The immune checkpoint proteins, including the B7/CD28 receptor superfamily, have become increasingly important targets for pharmacologic blockade. Several classes of new agents have impressive clinical activity, and their eventual approval for treatment of lung cancer seems likely.

This article discusses the current development of these agents, including the CTLA-4, PD-1, and PD-L1 inhibitory pathways, killer immunoglobulin receptor (KIR ) inhibition, and other checkpoint proteins.
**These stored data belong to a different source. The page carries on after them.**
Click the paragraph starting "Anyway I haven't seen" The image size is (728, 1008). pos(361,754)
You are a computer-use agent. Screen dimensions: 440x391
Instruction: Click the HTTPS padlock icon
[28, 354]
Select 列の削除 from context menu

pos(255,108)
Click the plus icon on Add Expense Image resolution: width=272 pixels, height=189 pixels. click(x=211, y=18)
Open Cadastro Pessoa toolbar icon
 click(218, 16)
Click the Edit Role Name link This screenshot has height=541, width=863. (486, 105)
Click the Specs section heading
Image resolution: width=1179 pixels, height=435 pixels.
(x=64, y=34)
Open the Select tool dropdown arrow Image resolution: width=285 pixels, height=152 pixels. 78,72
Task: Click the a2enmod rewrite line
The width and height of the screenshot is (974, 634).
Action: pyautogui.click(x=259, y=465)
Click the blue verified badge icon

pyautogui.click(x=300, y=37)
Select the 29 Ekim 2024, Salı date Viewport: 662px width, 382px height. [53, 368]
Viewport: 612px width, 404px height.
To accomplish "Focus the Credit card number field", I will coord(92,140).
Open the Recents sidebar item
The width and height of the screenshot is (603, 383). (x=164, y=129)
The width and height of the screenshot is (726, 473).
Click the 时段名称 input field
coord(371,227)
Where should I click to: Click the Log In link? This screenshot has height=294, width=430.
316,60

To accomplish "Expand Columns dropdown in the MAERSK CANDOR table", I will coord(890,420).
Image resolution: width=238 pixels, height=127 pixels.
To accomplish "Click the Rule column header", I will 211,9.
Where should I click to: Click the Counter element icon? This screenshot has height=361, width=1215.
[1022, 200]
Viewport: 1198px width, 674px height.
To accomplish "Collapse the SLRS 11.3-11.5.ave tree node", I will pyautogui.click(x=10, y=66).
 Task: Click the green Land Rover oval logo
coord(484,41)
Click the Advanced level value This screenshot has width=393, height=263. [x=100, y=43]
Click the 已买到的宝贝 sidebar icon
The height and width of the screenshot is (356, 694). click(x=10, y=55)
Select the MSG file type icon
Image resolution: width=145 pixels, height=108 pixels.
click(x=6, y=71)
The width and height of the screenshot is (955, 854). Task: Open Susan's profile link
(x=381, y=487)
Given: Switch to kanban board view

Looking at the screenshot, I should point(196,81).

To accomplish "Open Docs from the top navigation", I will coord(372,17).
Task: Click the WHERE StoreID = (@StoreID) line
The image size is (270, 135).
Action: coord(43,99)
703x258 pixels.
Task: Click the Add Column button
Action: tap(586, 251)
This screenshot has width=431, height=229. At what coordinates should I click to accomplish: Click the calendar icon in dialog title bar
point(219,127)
Ipilimumab in combination with chemotherapy has exhibited encouraging results in small-cell and non-small-cell lung cancer alike. Reported phase I trials of the monoclonal antibodies nivolumab, MK-3475, MEDI4736, and MPDL3280A are demonstrating durable overall radiological response rates in the 20% to 25% range in lung cancer. This exceptional activity includes squamous lung cancers, a population historically bereft of significant therapeutic advances. Retrospective examination of tumor PD-L1 expression suggests that PD-L1 may eventually be evaluable as a predictive biomarker. Dual checkpoint blockade strategies, such as those combining anti-CTLA-4, anti-LAG-3, or anti-KIR, are being tested to increase the proportion and durability of tumor responses. Examination of acquired immune resistance and post-immunotherapy relapse strategies are underway.

These emerging antibodies hold great potential for the systemic control of epithelial cancers such as lung cancer.